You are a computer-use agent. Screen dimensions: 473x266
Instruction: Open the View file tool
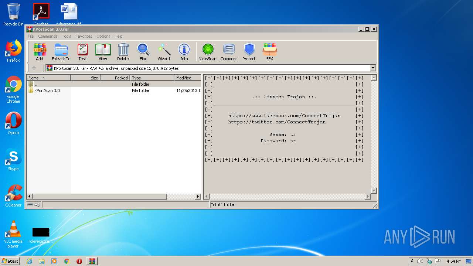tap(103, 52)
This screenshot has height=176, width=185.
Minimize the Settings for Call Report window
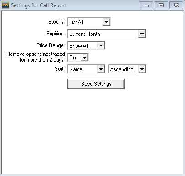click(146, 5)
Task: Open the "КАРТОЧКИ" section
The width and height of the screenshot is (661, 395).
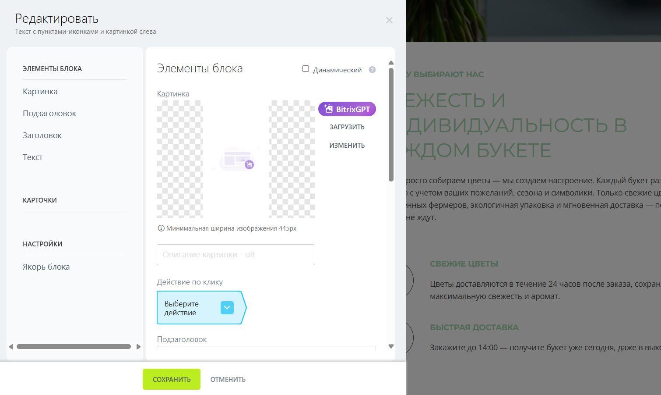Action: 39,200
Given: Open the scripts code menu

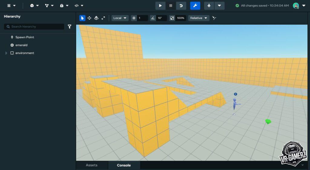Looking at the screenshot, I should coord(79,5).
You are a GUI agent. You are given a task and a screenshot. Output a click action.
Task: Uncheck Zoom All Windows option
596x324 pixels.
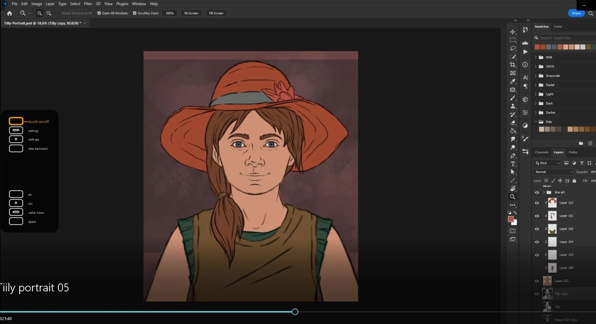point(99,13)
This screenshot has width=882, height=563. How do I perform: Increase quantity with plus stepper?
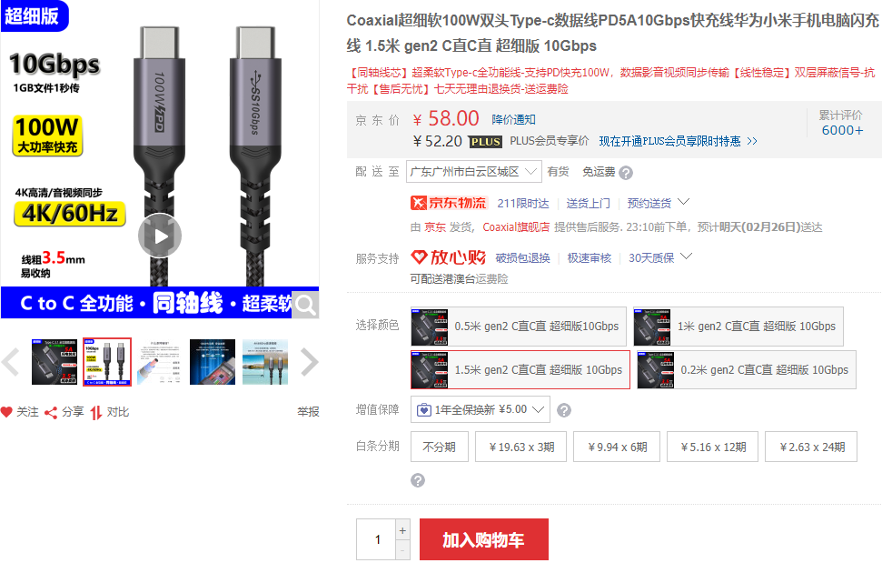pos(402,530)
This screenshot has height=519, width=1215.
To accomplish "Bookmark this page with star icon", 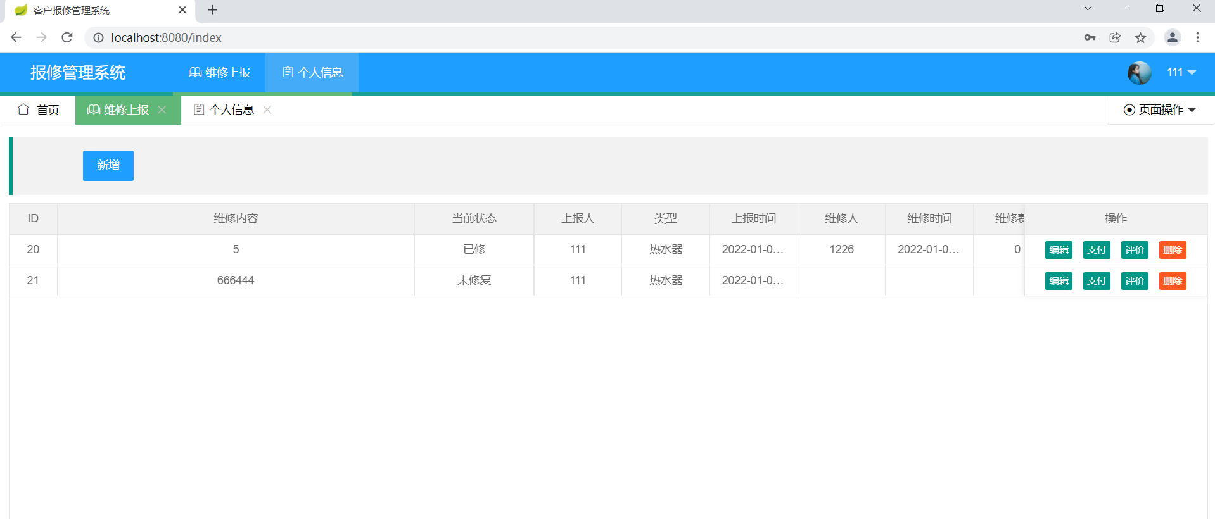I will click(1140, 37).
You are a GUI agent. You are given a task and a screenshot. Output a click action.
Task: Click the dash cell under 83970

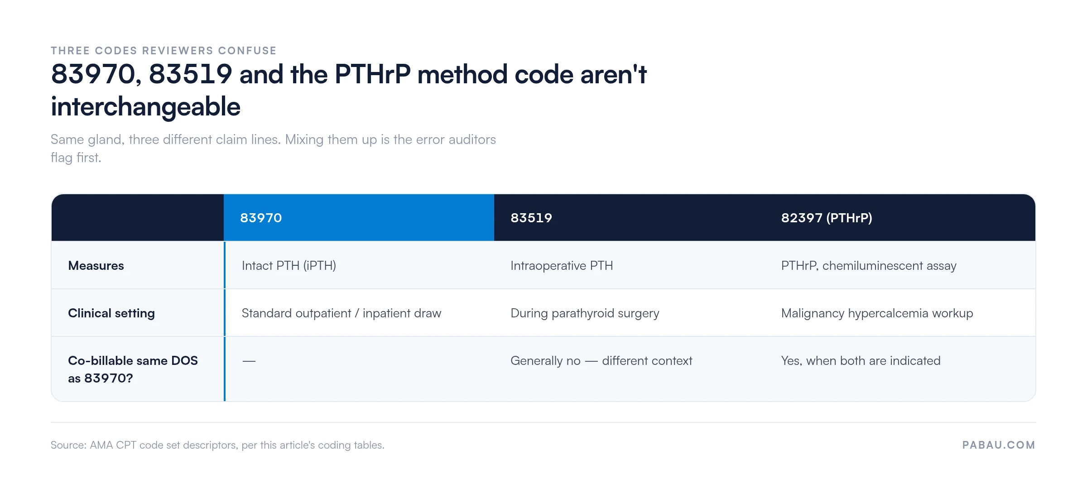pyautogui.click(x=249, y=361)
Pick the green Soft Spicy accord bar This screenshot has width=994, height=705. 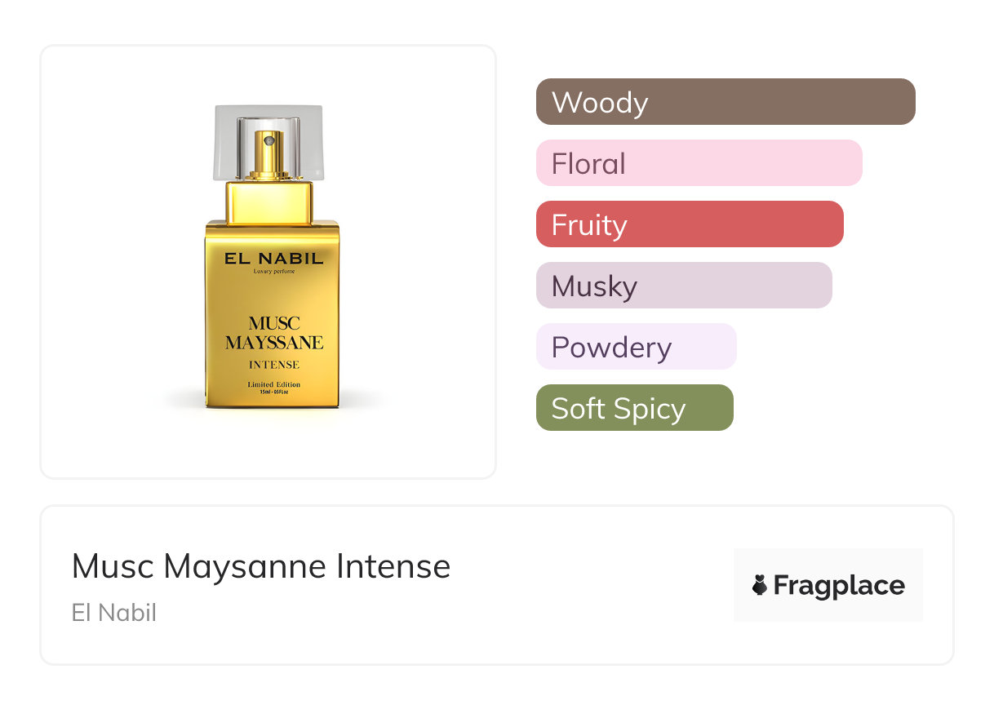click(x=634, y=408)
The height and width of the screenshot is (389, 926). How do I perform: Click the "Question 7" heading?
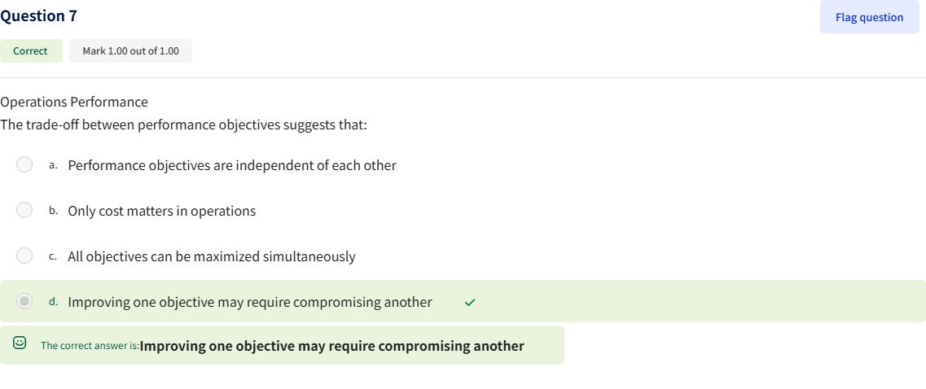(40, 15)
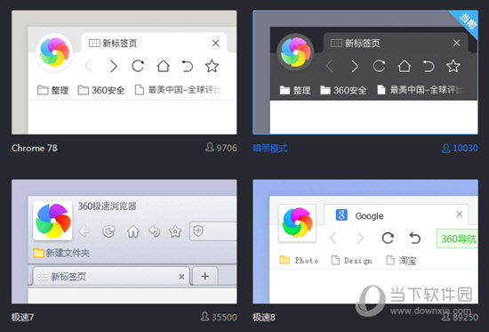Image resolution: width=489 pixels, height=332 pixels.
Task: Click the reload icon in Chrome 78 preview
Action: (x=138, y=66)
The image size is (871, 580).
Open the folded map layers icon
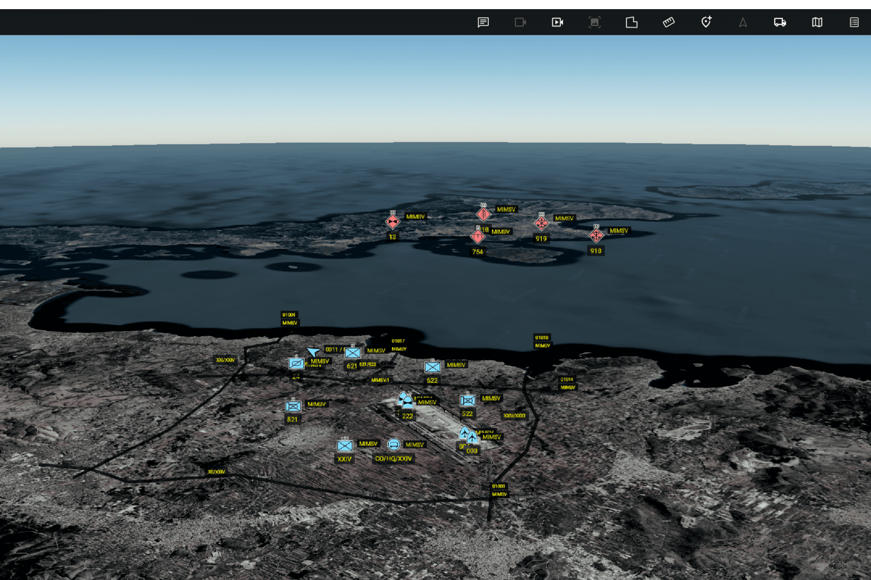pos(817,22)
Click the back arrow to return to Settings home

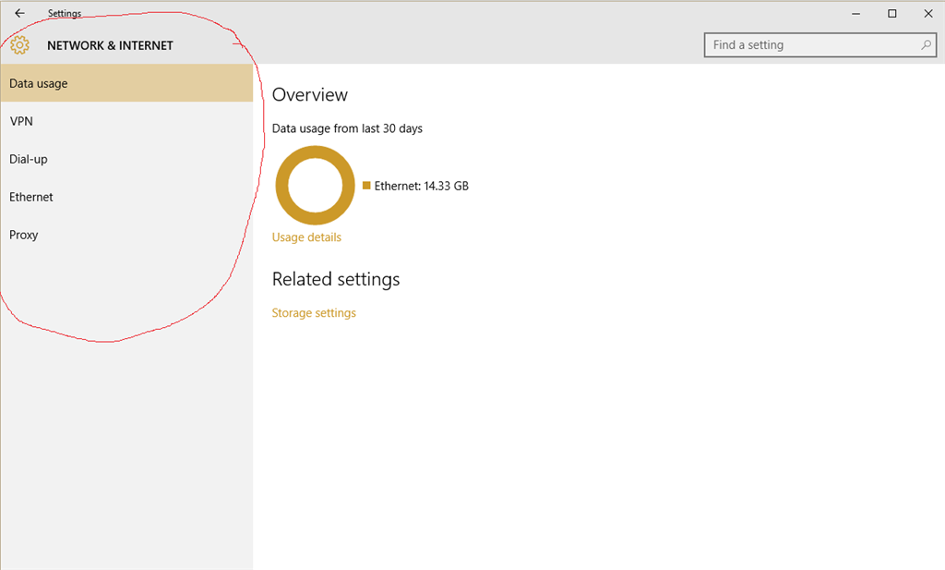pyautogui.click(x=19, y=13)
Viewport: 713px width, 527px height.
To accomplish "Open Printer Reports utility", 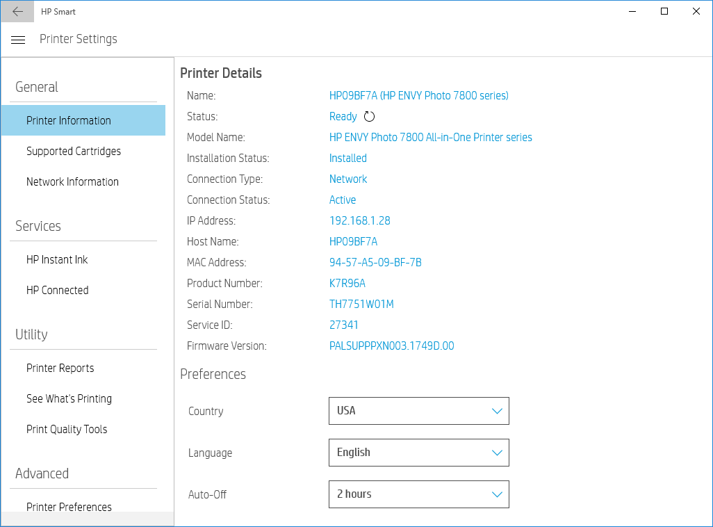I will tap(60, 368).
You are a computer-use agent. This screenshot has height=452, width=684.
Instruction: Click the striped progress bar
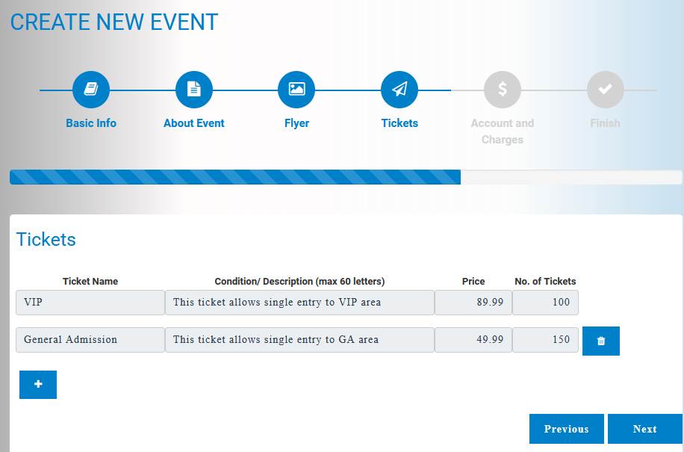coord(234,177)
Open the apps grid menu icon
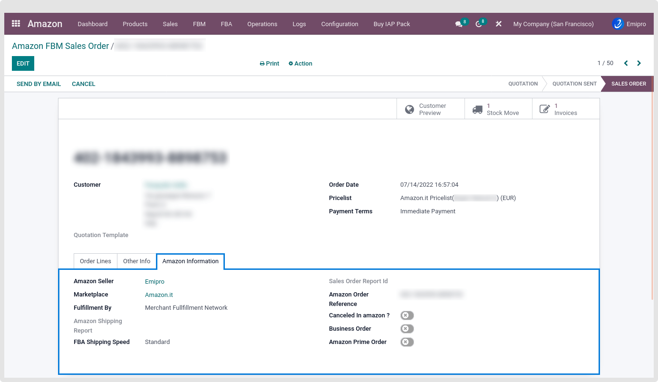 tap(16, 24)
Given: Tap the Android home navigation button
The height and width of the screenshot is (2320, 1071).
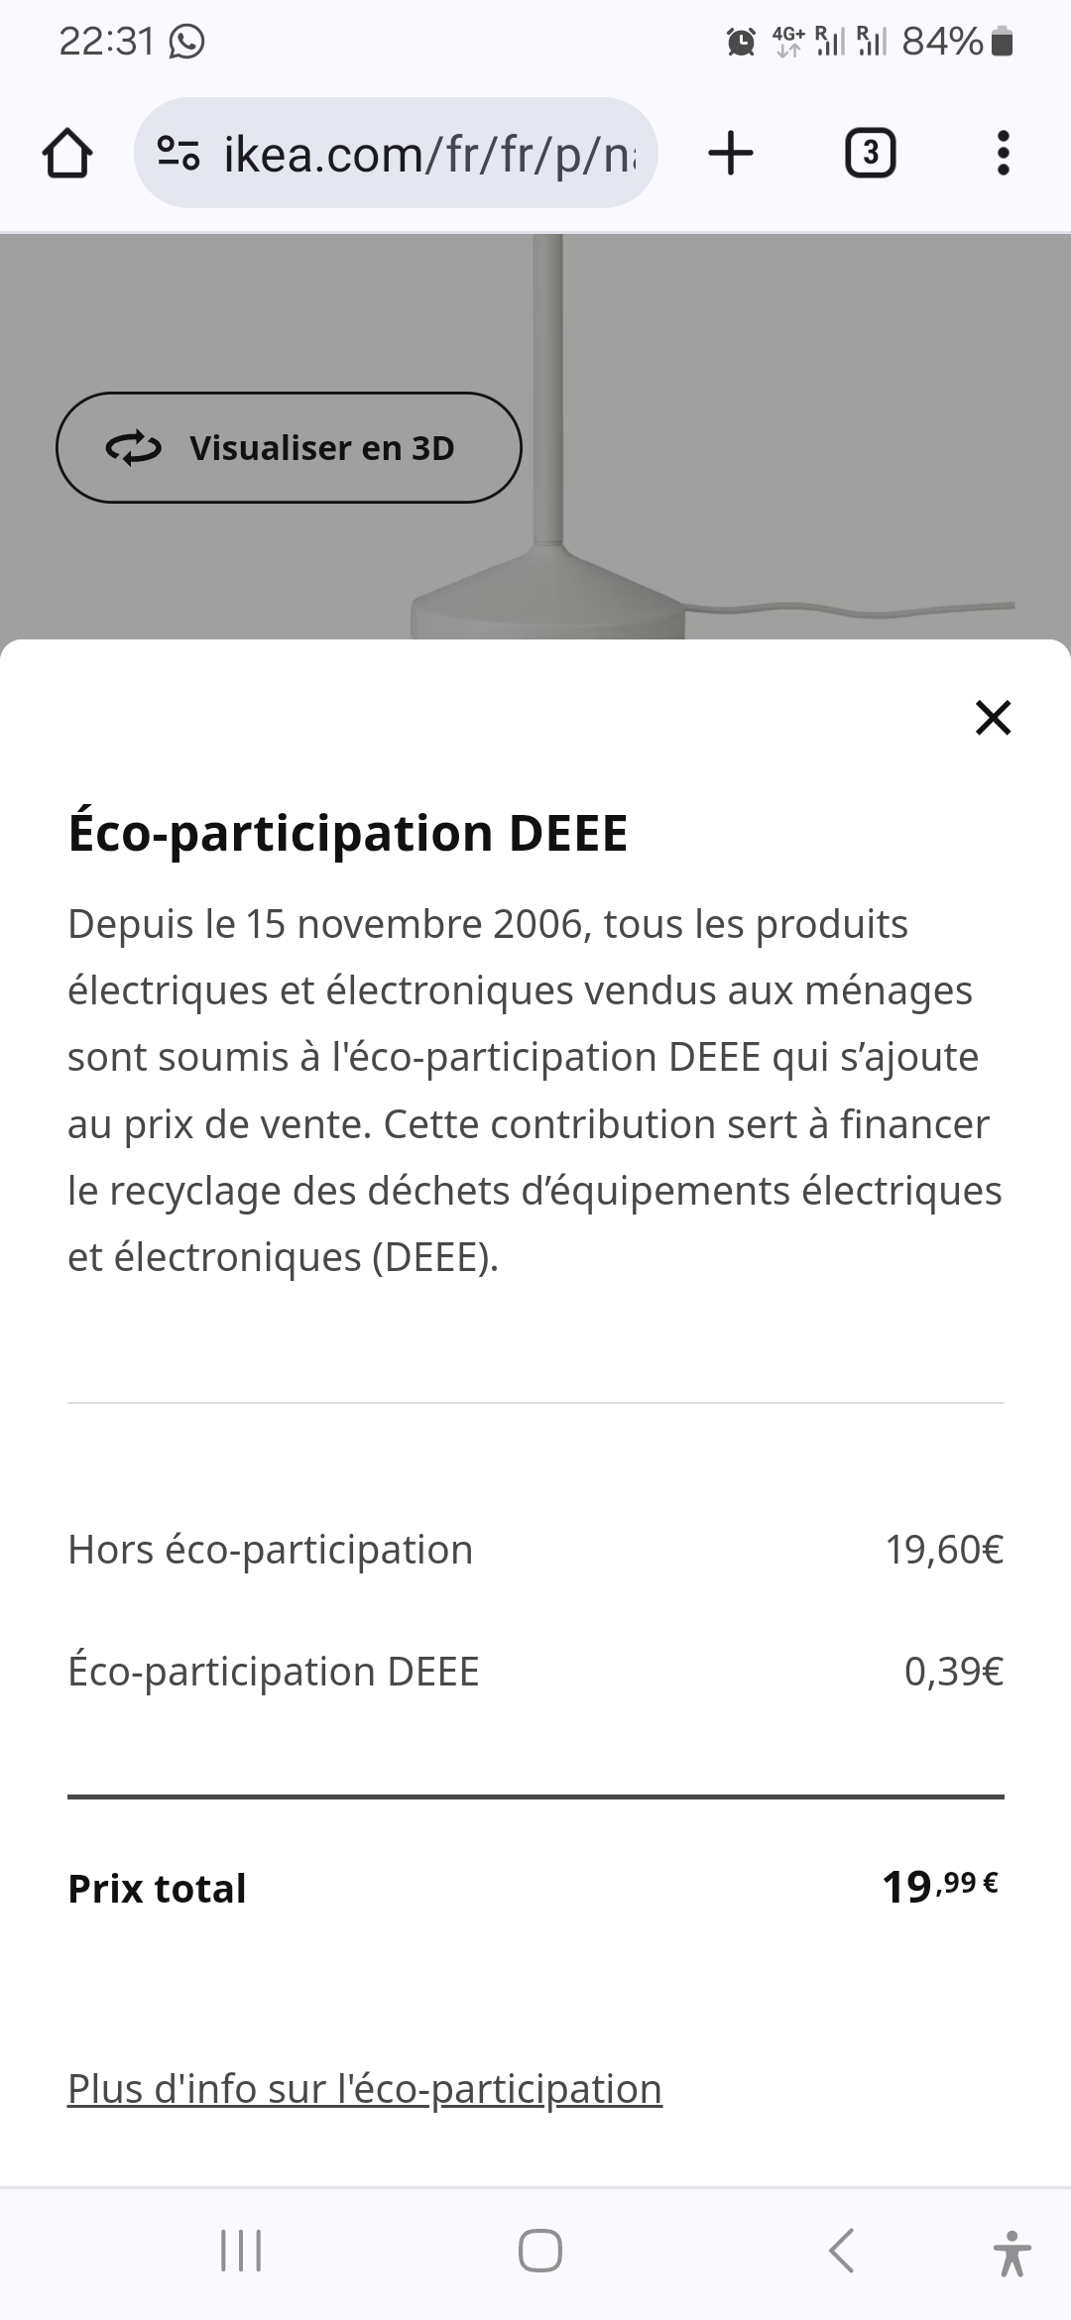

━━━━━━━━━━━━━━━━━━━━

From the line containing "Given: Tap the Android home navigation button" down to the final line of the listing above, write out only those lines exactly as they are, minus the pictures.

Given: Tap the Android home navigation button
The height and width of the screenshot is (2320, 1071).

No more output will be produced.